緑の風と小さな光 第1部
ジンは、ルーチェの涙を手でそっと拭いながら

「今度こそ限界だ。…ごめん。」

と言って、ルーチェから離れると、竜の姿に戻った。

「はあ…これが君の本当の姿か…」

ラドニーはまたもや驚かされた。

ここ数日、ジンがラドニーの工場の屋根で眠っていた、という話にも驚いた。

「そうだったのか…」

今まではセレの魔法で屋根の上に上げてもらっていたが、今日の状態ではセレは魔法は使えない。

「あの狩人も来ないだろうから、今日はここで眠れば?」

ラドニーがそう言ってくれたので、庭を貸してもらう事にした。

「ありがとう、ラドニーさん。ルーチェもありがとう。今日は良い日だった。」

「私こそ、ありがとう。もう休んだ方がいいわ、ジン。」

ルーチェは、家の中から毛布を何枚も持って来てジンに掛けた。

「ありがとう。
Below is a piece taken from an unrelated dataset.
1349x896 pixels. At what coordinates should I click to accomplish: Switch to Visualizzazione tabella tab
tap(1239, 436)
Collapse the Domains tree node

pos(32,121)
おやすみ、ルーチェ。」

「おやすみなさい、ジン。」


それぞれの想いを胸に、みんな眠りについた。


セレは2人の事を、自分の事の様に感じていた。

「良かったな…良く言ったな…ジン。」

セレの中で、ピアリへの想いは段々とはっきりしたものになって来ていた。